Multi-USV Cooperative Chasing Strategy Based on Obstacles Assistance and Deep Reinforcement Learning
Wenhao Gan,Xiuqing Qu,Dalei Song,Peng Yao
DOI: https://doi.org/10.1109/tase.2023.3319510
2024-01-01
Abstract:How to use environmental information to improve the cooperative chasing efficiency of multiple unmanned surface vehicles (multi-USV) is a problem worthy of attention. This article considers an archipelago scenario and proposes an obstacle-assisted chasing framework based on reinforcement learning, in which a multi-USV system chases a smart evader through autonomous environmental awareness and target state prediction. When there are obstacles near the evader, the chasing group can use them to quickly complete the chase. Otherwise, within the range of perception, the group can drive the evader closer to the obstacles or directly cooperate to catch the evader. At the same time, the problem of group credit allocation is also considered, so as to achieve a relatively stable encircling structure with the least number of vehicles. Simulation experiments in the multi-obstacle environment demonstrate the flexibility of the proposed framework. Compared with the traditional force-based and learning-based methods in untrained archipelago environments, the model trained by this framework is proven to have higher efficiency while ensuring real-time performance and generalization.

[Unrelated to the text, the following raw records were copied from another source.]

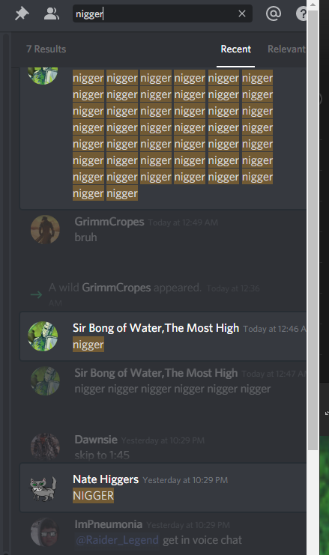Jump to the skip to 1:45 message

102,455
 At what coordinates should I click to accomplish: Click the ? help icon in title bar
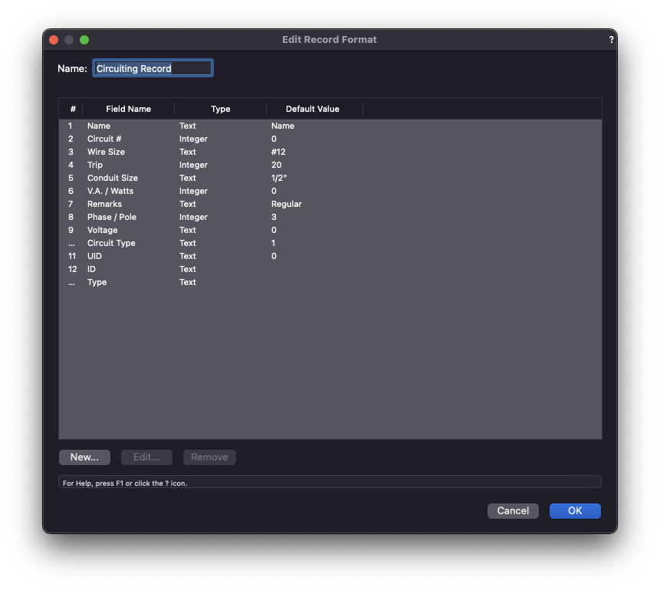pos(611,40)
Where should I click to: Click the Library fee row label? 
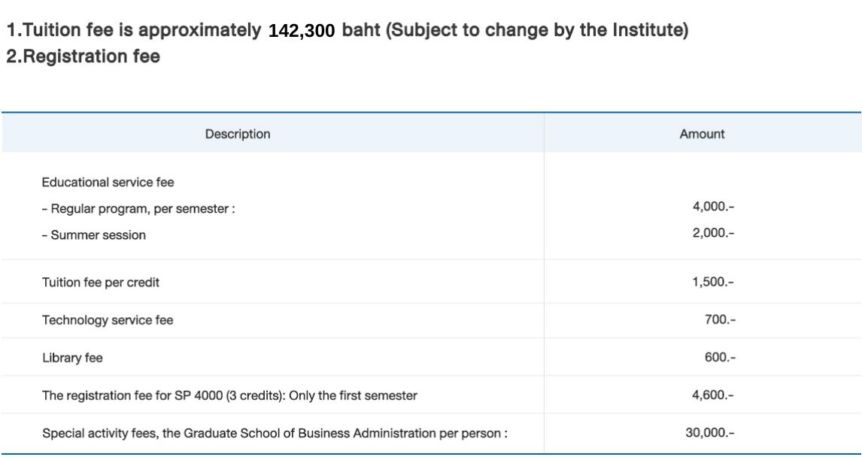click(x=72, y=358)
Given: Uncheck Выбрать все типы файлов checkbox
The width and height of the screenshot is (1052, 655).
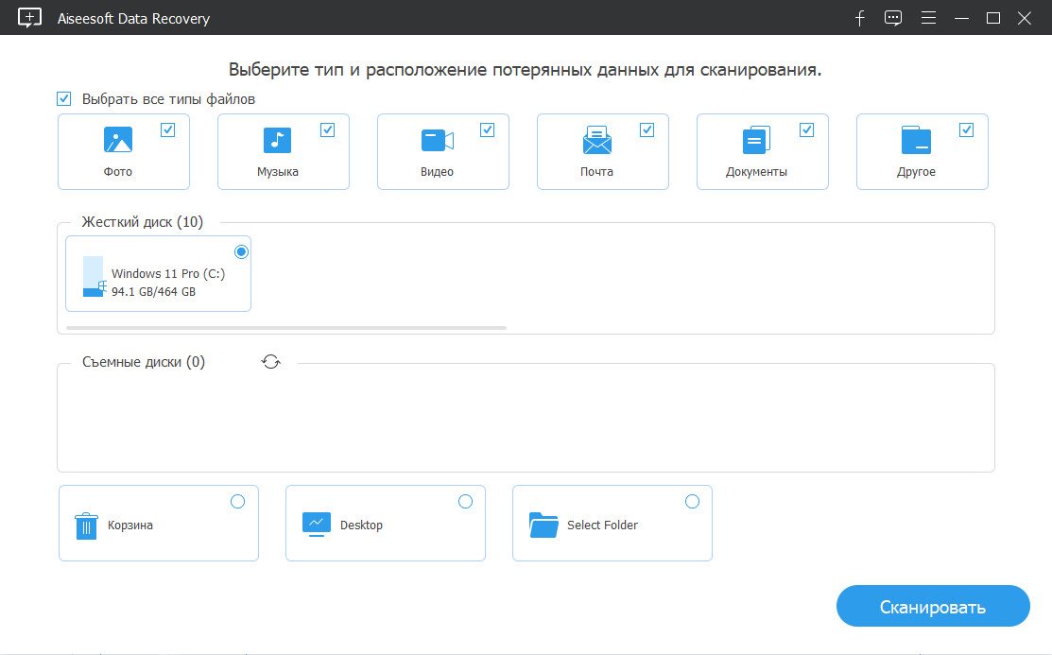Looking at the screenshot, I should point(63,98).

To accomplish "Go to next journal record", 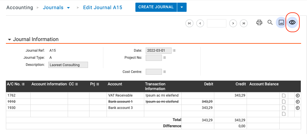I will (233, 23).
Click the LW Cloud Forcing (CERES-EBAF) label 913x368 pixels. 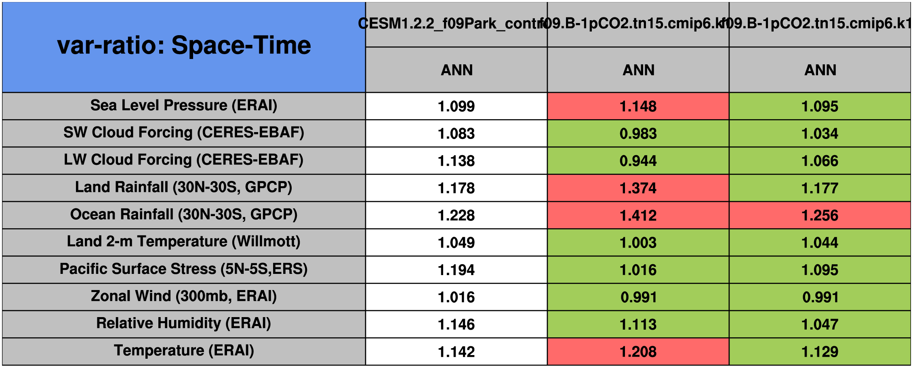(184, 160)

Note to Practitioners —The motivation of this paper is to provide guidance to the USV team in learning how to collaboratively chase and capture target through multi-agent reinforcement learning. Meanwhile, this method can also be applied to other chasing scenarios for vehicles, such as ground robots. This paper proposes a new method that leverages the MA-POCA learning framework and RSA mechanism to enhance cooperation and credit allocation among USVs. Additionally, a novel reward mechanism is designed to encourage USVs to fully utilize the advantages of the surrounding environment and accelerate cooperative chasing. With this method, multiple USVs can effectively pursue intelligent evaders through autonomous environmental perception and target state prediction. To validate the proposed method, we developed a high-fidelity simulation environment using Unity3D, incorporating USV dynamics, irregular obstacles, and sea surface disturbances. Furthermore, our method demonstrates low computational cost, making it suitable for practical USV navigation and control applications in the future.